British-born army officer & publisher (1895–1978)

Brigadier John Michael Stewart Wardell (19 June 1895 – 29 April 1978) was a British-born army officer and publisher. In the 1950s and 1960s he owned and operated a publishing company, a daily newspaper and a monthly magazine in New Brunswick. He became a Canadian citizen in 1962. He was a close associate of Lord Beaverbrook from the mid 1920s until Beaverbrook's death in 1964.

==Early life and career==
Wardell was educated at Eton College and Royal Military College, Sandhurst. He served in the 10th Royal Hussars, a British cavalry unit, during World War I. He was wounded at the Battle of Ypres. Wardell left military service in 1925 with the rank of captain.

Wardell was "a man of high social connections", and a friend of Edward VIII, then Prince of Wales. He lost his left eye in a fox hunting accident in 1925. His eye was pierced by a thorn when his horse jumped a gate overhung with blackthorn and an operation to save his sight was unsuccessful.

==Association with Lord Beaverbrook and World War II==
Wardell became acquainted with Lord Beaverbrook through his social connections and started working as a manager for Beaverbrook's Evening Standard newspaper in 1926. He became the newspaper's chairman, playing the role of "convenient middleman between [Beaverbrook] and his editorial staff". Wardell was one of Beaverbrook's closest associates, often accompanying him on trips abroad for business and pleasure.

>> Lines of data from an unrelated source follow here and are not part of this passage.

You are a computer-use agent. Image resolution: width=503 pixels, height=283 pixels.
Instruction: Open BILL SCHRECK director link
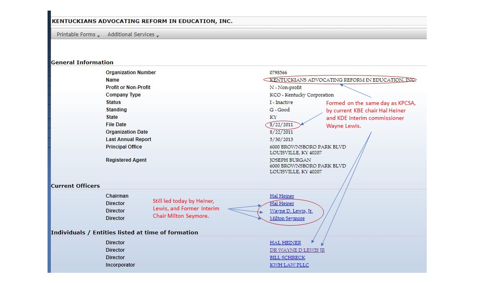coord(287,258)
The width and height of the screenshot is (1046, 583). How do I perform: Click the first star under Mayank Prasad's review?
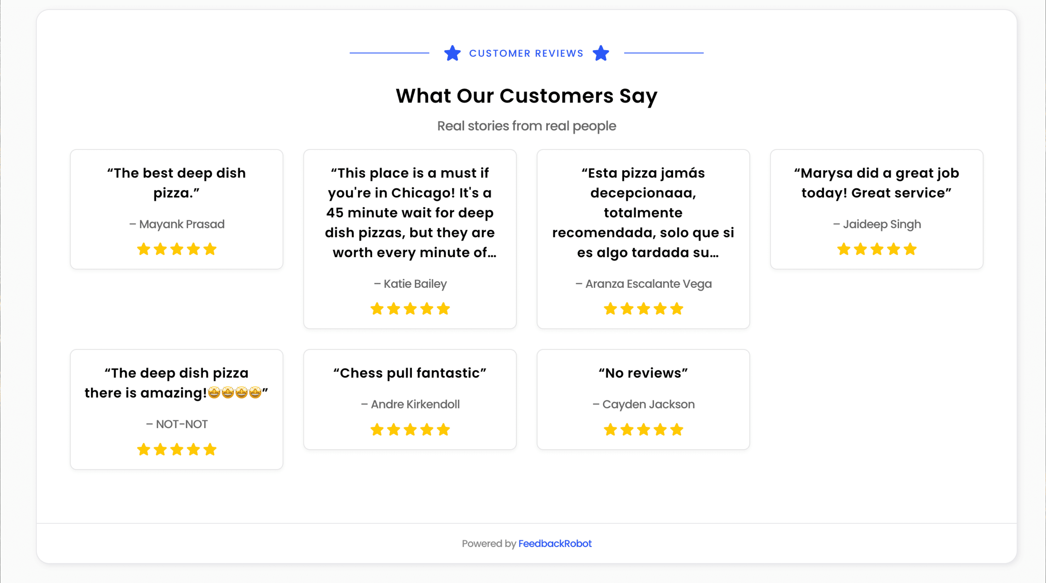(143, 249)
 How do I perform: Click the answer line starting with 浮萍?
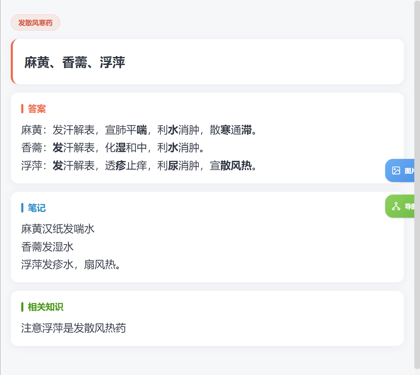(x=140, y=165)
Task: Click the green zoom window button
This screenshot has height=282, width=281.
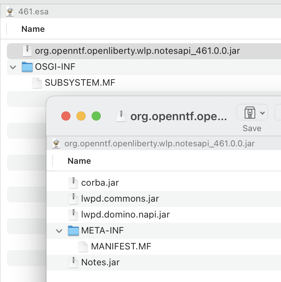Action: (96, 116)
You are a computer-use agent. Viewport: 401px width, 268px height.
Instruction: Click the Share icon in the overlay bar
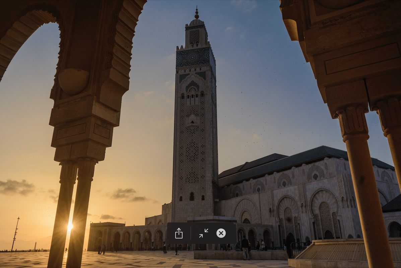click(179, 233)
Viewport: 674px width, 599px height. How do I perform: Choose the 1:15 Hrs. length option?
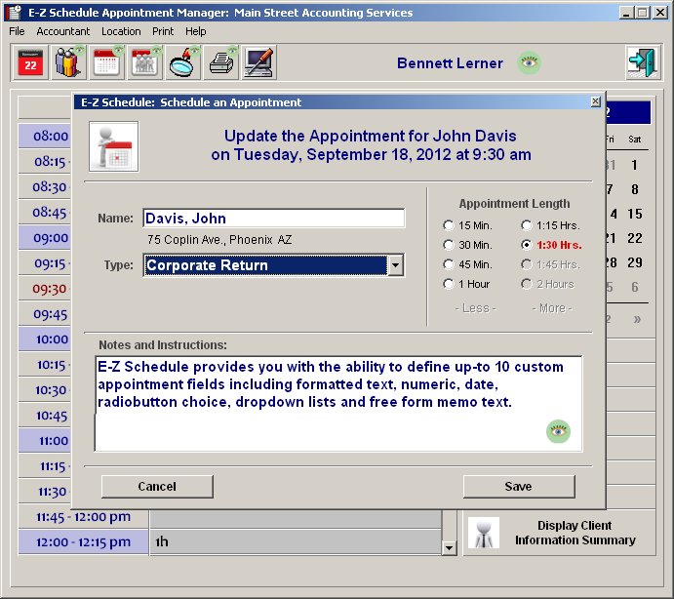click(527, 225)
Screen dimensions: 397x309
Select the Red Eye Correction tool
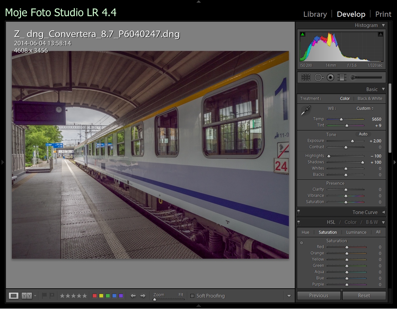tap(330, 77)
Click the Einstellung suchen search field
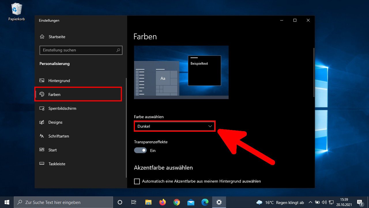Viewport: 369px width, 208px height. click(x=81, y=50)
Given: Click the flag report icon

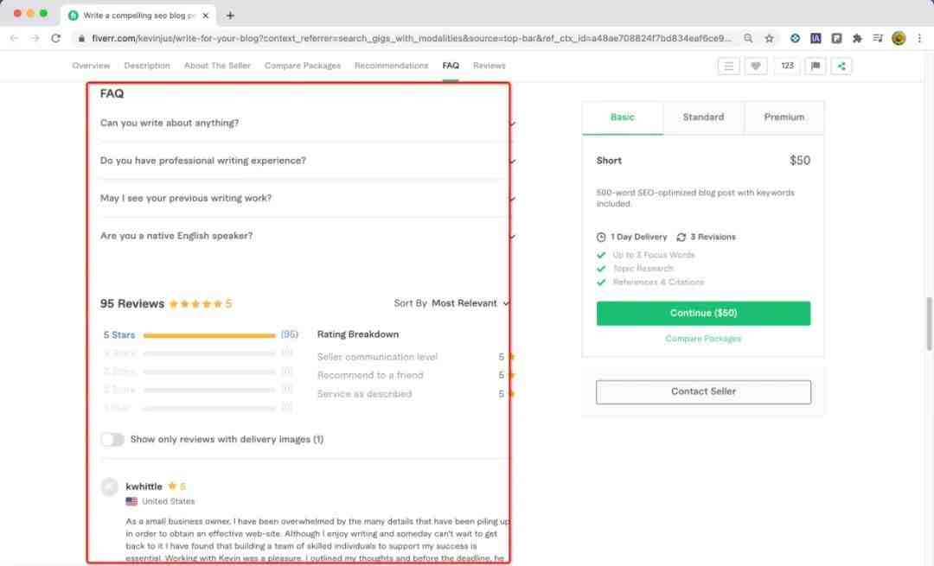Looking at the screenshot, I should click(815, 66).
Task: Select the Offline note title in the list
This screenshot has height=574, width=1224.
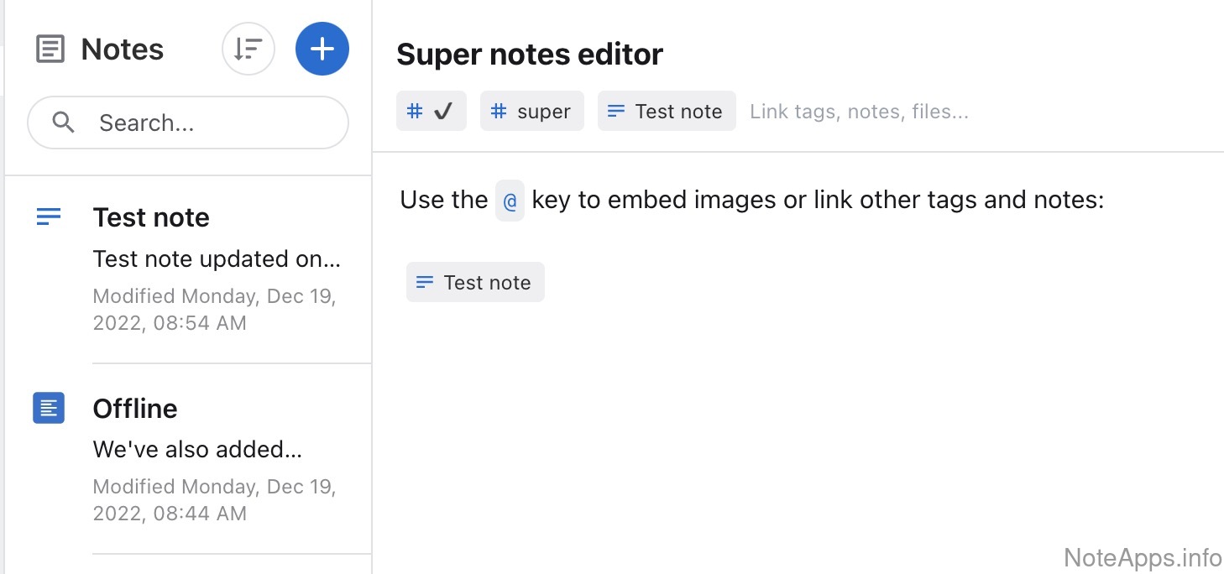Action: click(135, 409)
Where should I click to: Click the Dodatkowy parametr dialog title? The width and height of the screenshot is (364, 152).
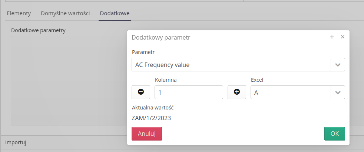(161, 37)

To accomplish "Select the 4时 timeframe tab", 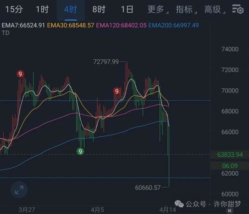I will (71, 9).
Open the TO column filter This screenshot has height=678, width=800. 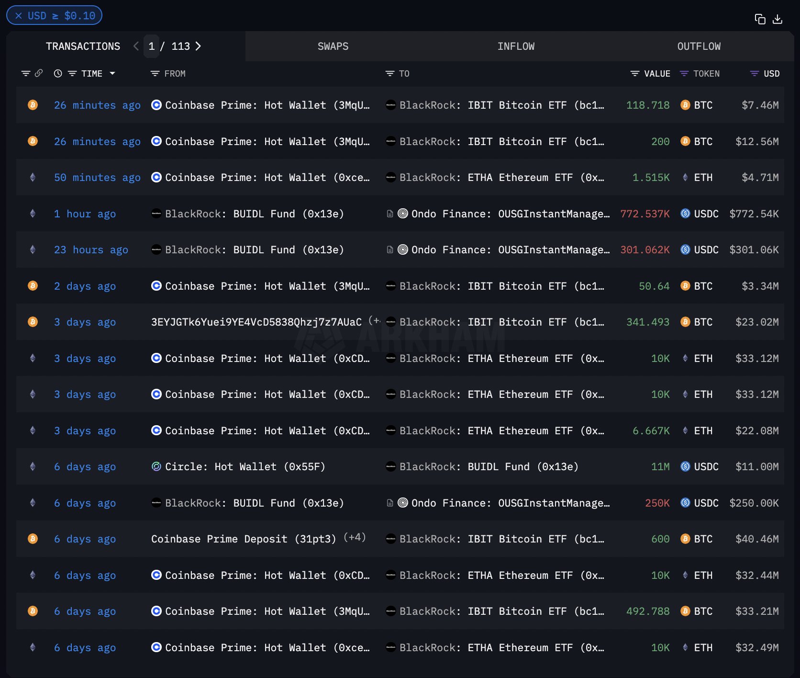click(x=390, y=73)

During World War II Wardell returned to military service with the Welsh Guards. He designed a multi-barrelled rocket launcher known as a land mattress, which the British army tested in 1944 but chose not to use on the battlefield. Wardell subsequently worked with Lt. Col. Eric Harris, a Canadian artillery officer, to finish developing the land mattress in September 1944. It was first used by Canadian forces during the Battle of Walcheren Causeway. Canadians used the land mattress in every major operation of the First Canadian Army until the end of the war.

Wardell left the army at the end of the war with the rank of Brigadier and went back to working for Beaverbrook, this time at the Daily Express.

In August 1949, while visiting Lord Beaverbrook at La Capponcina, his villa at Cap-d'Ail, he was witness to Sir Winston Churchill’s first stroke.

==Publisher in New Brunswick==
In the summer of 1950 Wardell and Beaverbrook visited Beaverbrook's home province of New Brunswick to go salmon fishing on the Restigouche River at the invitation of the province's premier, John B. McNair. While in Fredericton, the provincial capital, Wardell offered to buy the local newspaper, The Daily Gleaner. With the financial backing of Beaverbrook and others, including Sir James Dunn, he also acquired a printing company and a retail store selling books and stationery. These, and the newspaper, were absorbed by the University Press of New Brunswick Ltd. (also known as the Brunswick Press), which Wardell had incorporated in December 1950 "for the purpose of printing, publishing, stimulating the graphic arts, and carrying out the trade of printing and publishing books, newspapers, magazines, pamphlets, and decorative works of all kinds." The corporation was not associated with the University of New Brunswick.

Wardell invested heavily in the venture, purchasing a new headquarters building in downtown Fredericton and a sophisticated printing press which he imported from England. He recruited staff from England and the United States, including the former composing room manager at The Times.

The book publishing arm of the University Press of New Brunswick published New Brunswick authors, beginning with a novel by Grace Helen Mowat in 1951. More than 80 titles had been published by 1967.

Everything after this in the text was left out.